Avoid cutting a notch in the center of the nail or trying to dig the ingrown edge out with scissors or nail clippers. This is one of the most common mistakes people make. It doesn’t change how the nail grows, and you risk breaking the skin and introducing bacteria.

Signs You Need Professional Help

Some ingrown nails are too far gone for home treatment. See a healthcare provider if you notice pus draining from the toe, if the redness and swelling seem to be spreading beyond the immediate nail area, or if the pain is severe enough to affect walking. These are signs of infection that may need antibiotics or a minor procedure.

If you have diabetes or any condition that affects blood flow to your feet, skip home treatment entirely. Poor circulation makes it harder for your foot to fight infection and heal, and even small wounds can escalate into serious complications. Trimming or lifting the nail yourself carries too much risk.

What Happens at the Doctor’s Office

For ingrown nails that keep coming back or don’t respond to home care, the standard procedure is a partial nail avulsion. Your provider numbs the toe with a local anesthetic, then removes the strip of nail that’s digging into the skin. The procedure itself takes only a few minutes, and you can walk out of the office afterward.

To prevent the nail from growing back into the same spot, most providers follow the removal with a chemical treatment that destroys the nail root along that narrow strip. This combination is highly effective. Studies tracking patients for up to 33 months found recurrence rates between just 1% and 4%. Without the chemical treatment, recurrence is dramatically higher: a Cochrane review found that roughly one in three patients had the problem return after surgical removal alone, compared to about one in 25 when the chemical step was included.

Recovery involves keeping the toe bandaged and clean for a few weeks. Some drainage from the treated area is normal during healing. Most people return to regular shoes within a few days, though the toe may be tender for a week or two.
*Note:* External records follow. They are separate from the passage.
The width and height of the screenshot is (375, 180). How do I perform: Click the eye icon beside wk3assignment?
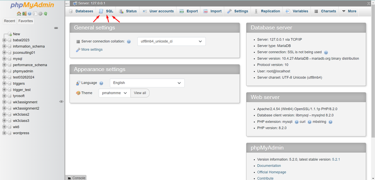(61, 102)
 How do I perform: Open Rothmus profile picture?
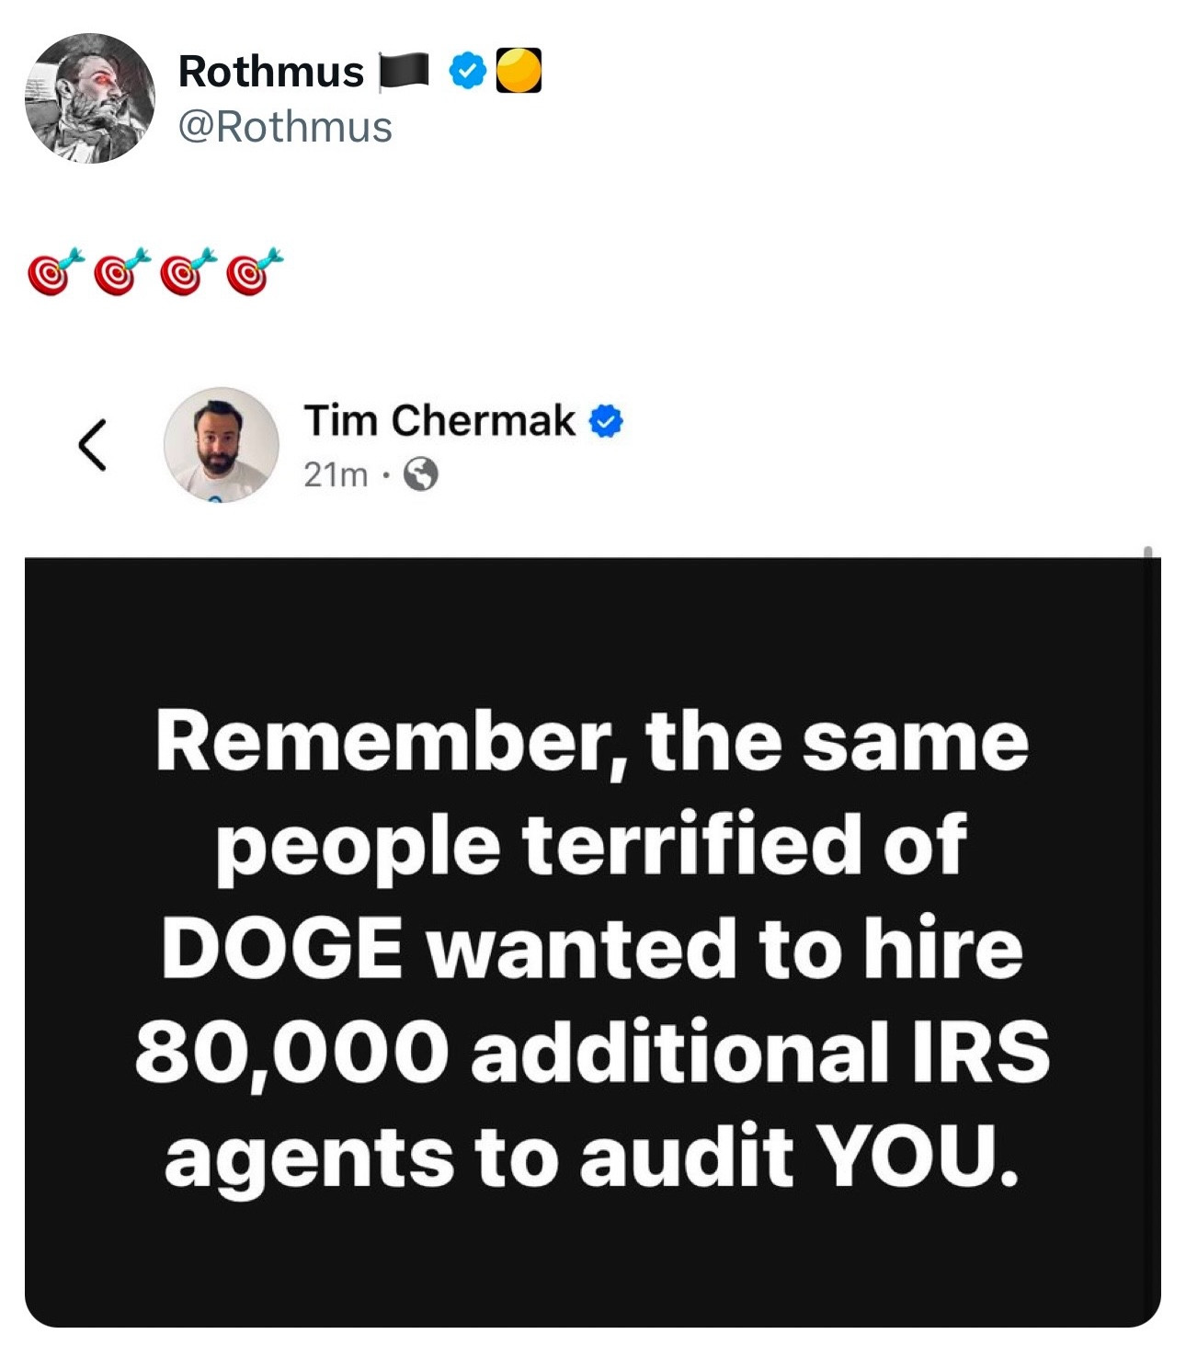click(x=89, y=98)
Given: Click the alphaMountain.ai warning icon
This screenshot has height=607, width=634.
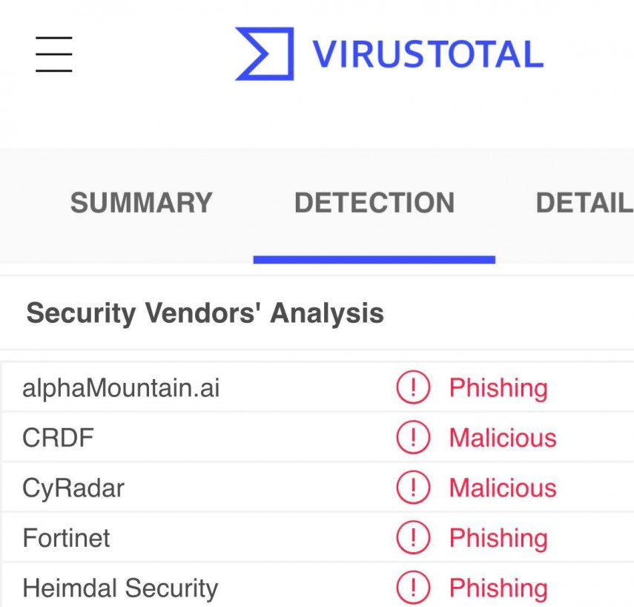Looking at the screenshot, I should coord(413,387).
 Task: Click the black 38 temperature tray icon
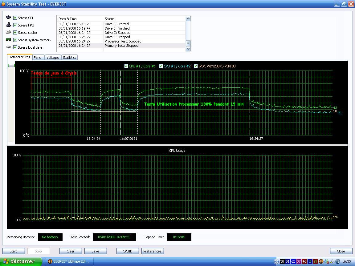pyautogui.click(x=282, y=261)
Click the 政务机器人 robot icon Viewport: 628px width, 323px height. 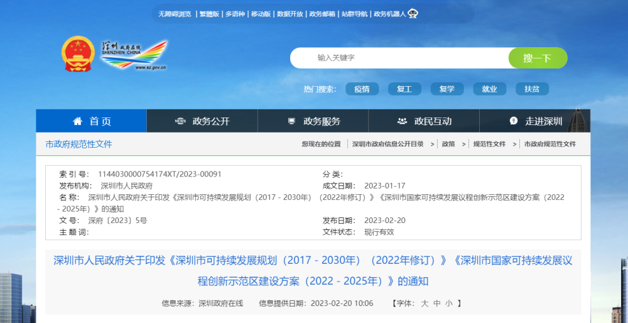click(x=413, y=13)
Preventing Ingrown Nails From Coming Back

The single most important prevention habit is how you trim your toenails. Cut straight across, keeping the edge roughly even with the tip of your toe. Don’t round the corners or cut the nails too short. When you taper the sides, the skin folds can push over the shortened edge as the nail grows forward, restarting the cycle. Use a proper toenail clipper rather than scissors, since clippers give you more control over the shape.

Footwear matters more than most people realize. Shoes with a narrow or shallow toe box press the skin against the nail edges for hours at a time, especially on the big toe. Choose shoes with a roomy toe box that lets your toes rest flat without being squeezed together. Open-toed shoes or sandals are ideal when you’re recovering from an ingrown nail, but even in everyday shoes, you should be able to wiggle your toes freely. If your running shoes or work boots feel tight across the front of your foot, sizing up or switching to a wider style can make a real difference.

Keeping your toenails at a moderate length also helps. Nails that are too long are more likely to catch on socks or the inside of shoes and get pushed sideways into the skin fold. A good rule of thumb: trim them every two to three weeks, and always after a bath or shower when the nails are softer and less likely to crack or splinter.